Within 24 hours of the FDIC’s takeover, Barika Williams, executive director of the Association for Neighborhood and Housing Development, which led campaigns against these loan practices, put out a statement on behalf of the organization calling Signature’s collapse “no surprise.” “Their multifamily lending was a huge problem and built on this very unstable house of cards and predatory practices,” said Williams. “The things we were flagging are things the regulators could have more deeply scrutinized or required them to take more steps to fix.”

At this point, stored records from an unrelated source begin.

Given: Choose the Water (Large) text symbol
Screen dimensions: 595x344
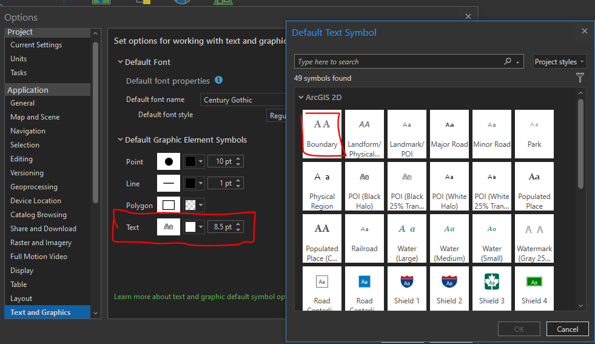Looking at the screenshot, I should pyautogui.click(x=407, y=236).
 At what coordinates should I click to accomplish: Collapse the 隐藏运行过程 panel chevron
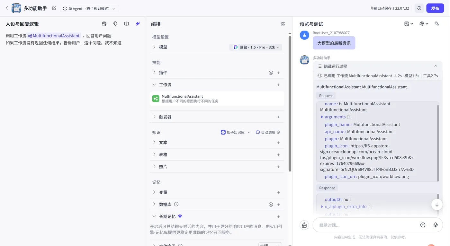point(436,66)
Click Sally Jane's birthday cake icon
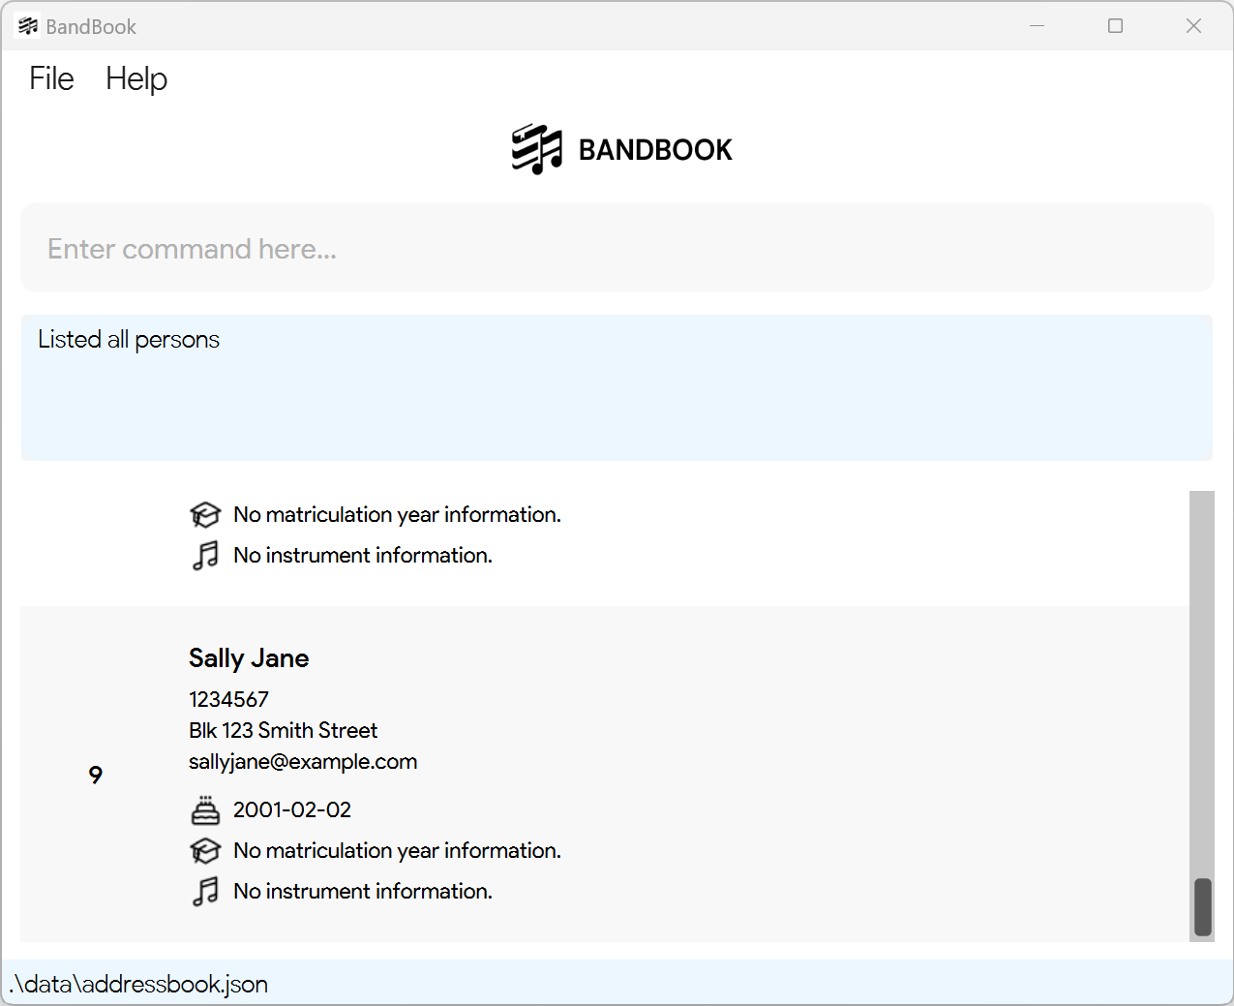Screen dimensions: 1234x1006 pos(205,809)
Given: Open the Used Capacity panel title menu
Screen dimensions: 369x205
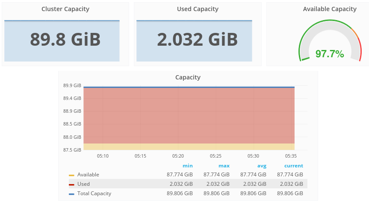Looking at the screenshot, I should point(198,9).
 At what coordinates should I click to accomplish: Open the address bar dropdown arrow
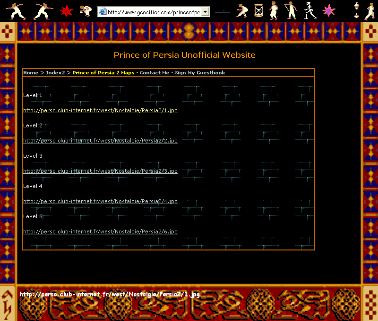click(205, 12)
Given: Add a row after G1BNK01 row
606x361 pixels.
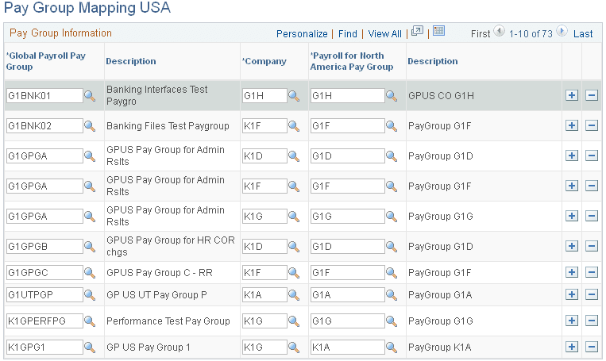Looking at the screenshot, I should click(x=571, y=95).
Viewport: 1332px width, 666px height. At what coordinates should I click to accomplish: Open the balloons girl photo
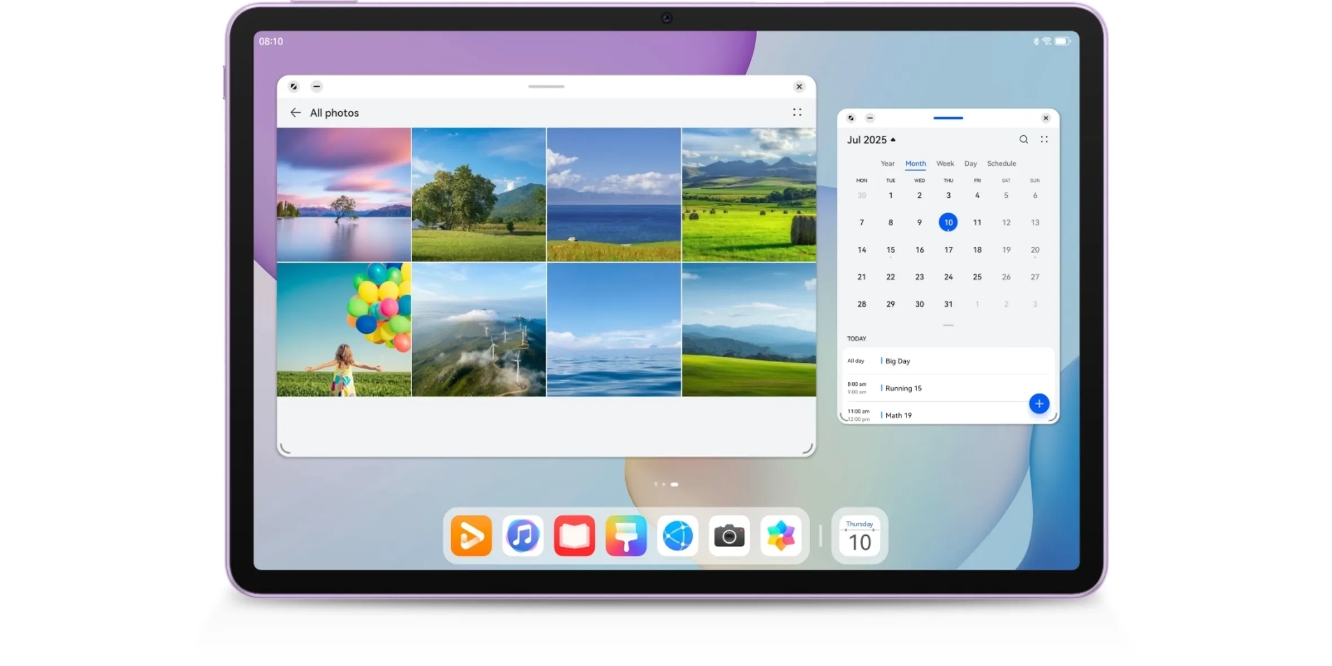[x=343, y=330]
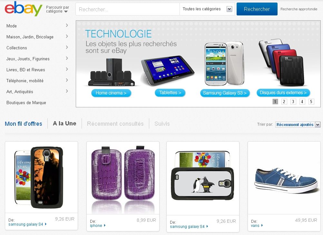
Task: Switch to the A la Une tab
Action: pyautogui.click(x=64, y=123)
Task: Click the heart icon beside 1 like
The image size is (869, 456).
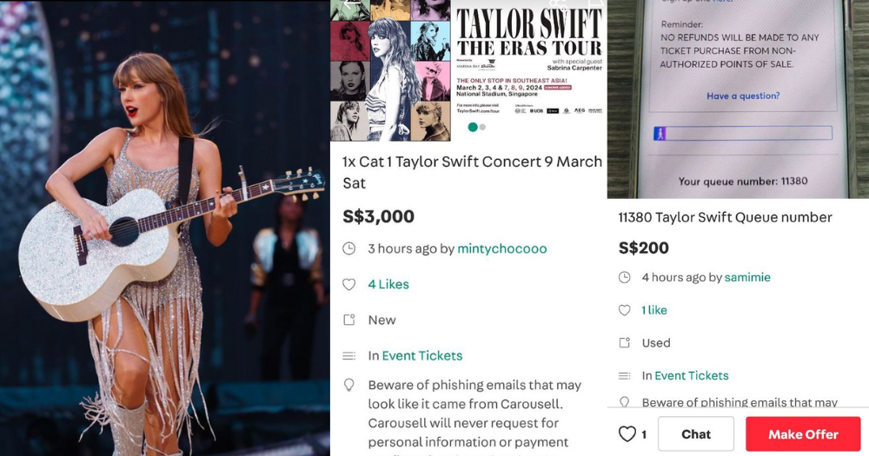Action: 624,310
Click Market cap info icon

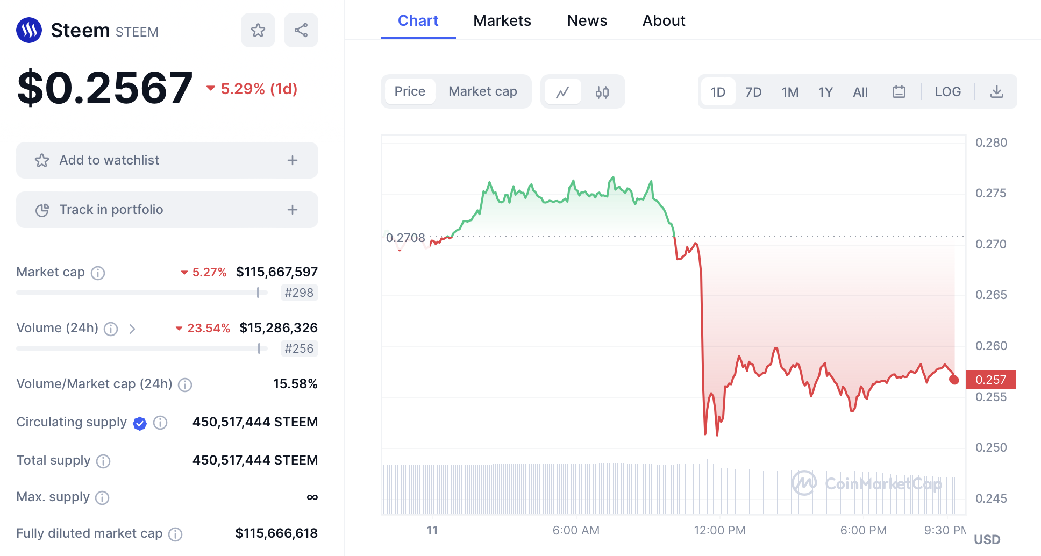[x=98, y=273]

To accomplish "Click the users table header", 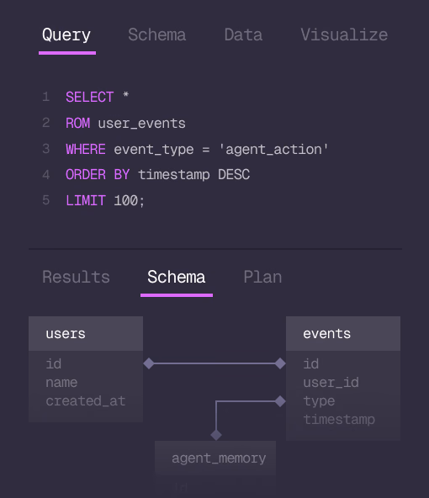I will coord(86,333).
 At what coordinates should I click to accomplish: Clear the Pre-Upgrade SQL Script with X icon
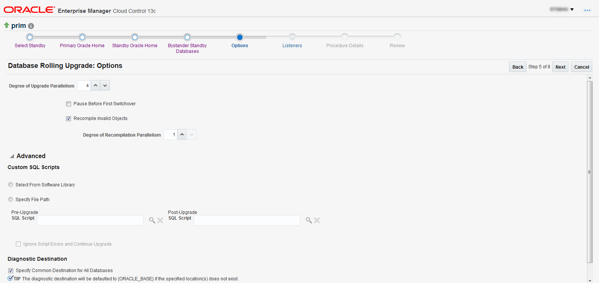160,220
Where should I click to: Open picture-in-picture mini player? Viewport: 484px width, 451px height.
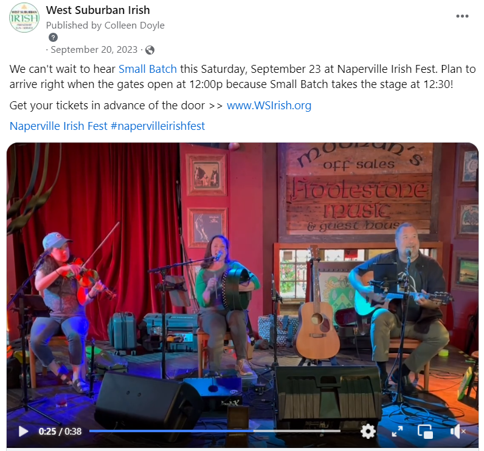[425, 432]
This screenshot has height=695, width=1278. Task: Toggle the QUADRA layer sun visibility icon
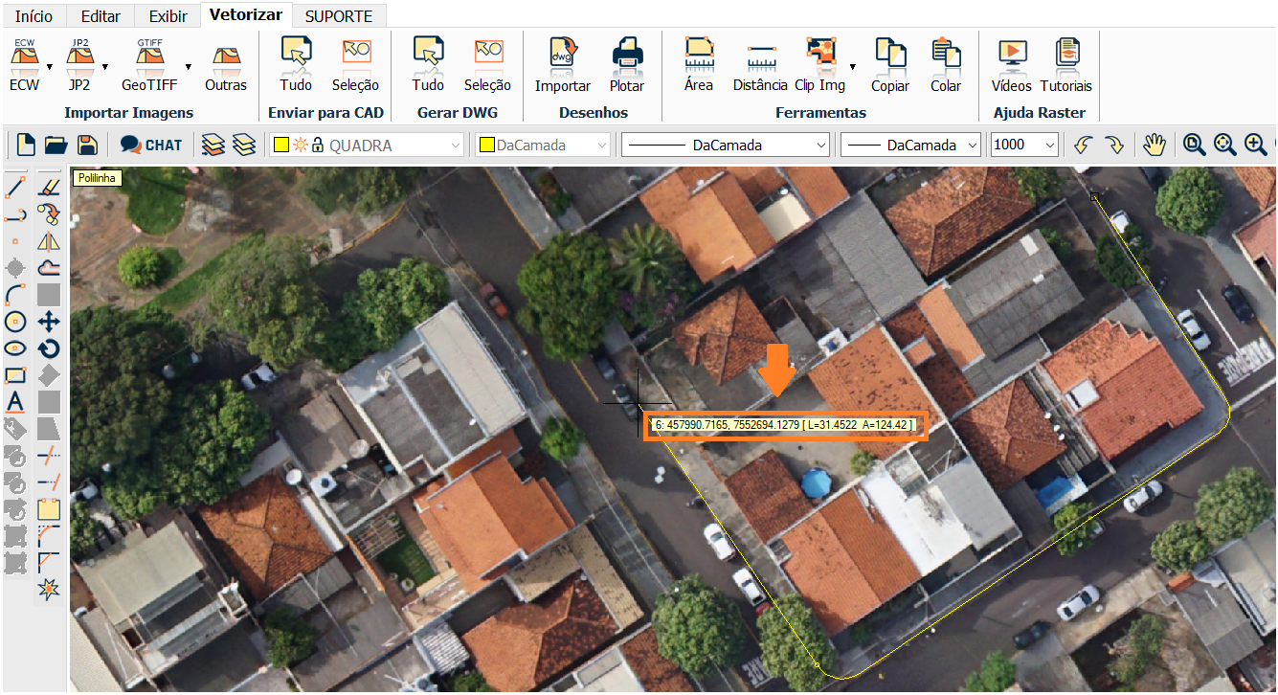click(301, 146)
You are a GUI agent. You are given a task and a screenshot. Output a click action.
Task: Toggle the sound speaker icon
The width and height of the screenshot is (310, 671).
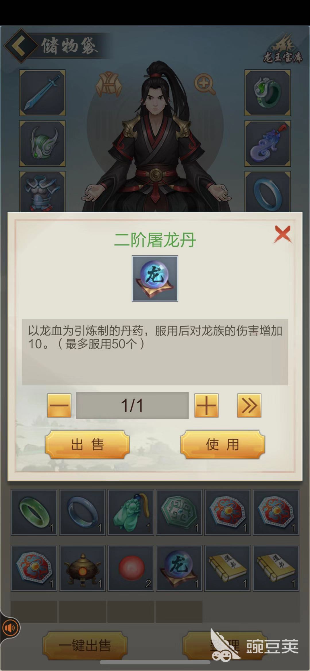click(11, 628)
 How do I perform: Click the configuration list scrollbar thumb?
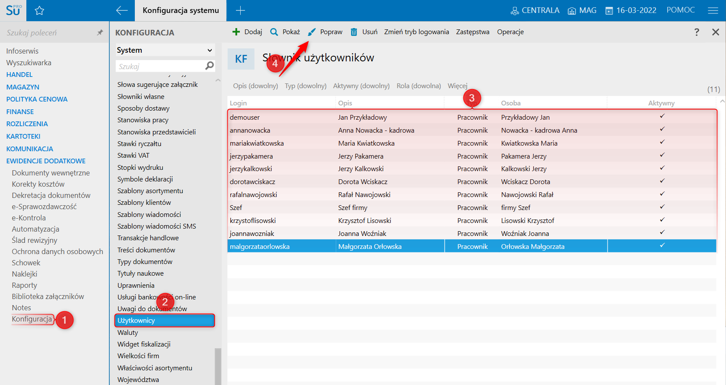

For the time being, not much is happening with Signature’s multifamily loans. The FDIC has set up a bridge bank that will continue to provide much of the same banking services to Signature’s customers. Landlords will still have to make loan payments. And eventually, another entity, or entities, will buy up Signature’s assets, including its loans to landlords — the only condition from regulators, for now, is that potential buyers leave the crypto business.
What’s less certain is where landlords who have relationships with Signature can expect to go next, said Melissa Cohn, regional vice president at William Raveis Mortgage, who’s seen a number of bank collapses affect her clients over the past 40 years. According to Cohn, Signature played a specific role in the ecosystem of mortgage lending: “They were more generous in their guidelines for loan approval,” she said, requiring lower deposits, for example. And landlords won’t find those generous guidelines now, Cohn says, not only because of the 2019 rent laws but also because of higher interest rates, and a banking climate that is more risk-averse — for good reason. That could create a vicious cycle, as landlords have less money to invest in buildings, and fail to get the same rents from new tenants. “If a landlord got people to rent based on promises of improved services or more amenities and now can’t get the loans, that’s an issue,” Cohn explained. “They’re not going to be able to get the rent increase they thought they might.”
That’s one reason why New Economy’s Spisak and Goldin are anticipating that some of the landlords who relied on Signature may be going into foreclosure in the next few years. That can be a crisis for tenants, but it can also be an opportunity, said Goldin, who is helping push the city and state to pass bills that would make it easier for renters to buy their own apartments, like the Tenant Opportunity to Purchase Act, which gives renters the first rights to a building put up for sale by their landlord.
Still, Williams, the executive director of ANHD, says no one wanted this. “The dream is not that a bank collapses, because it creates so much instability and uncertainty.” Instead, she said, “I think there’s a feeling of frustration. It’s a story we see time and time again, where low-income communities and communities of color say, ‘Something’s happening,’ sound the alarm bell, flag it, write letters, do all the government processes around things — and oftentimes we are not heard.”
She said ANHD has already been in touch with the FDIC to ensure the predatory loans aren’t passed to another bank that maintains the same practices. “Whoever takes over has to reevaluate how these loans are structured,” Williams said. “We have to chart a pathway out of this.”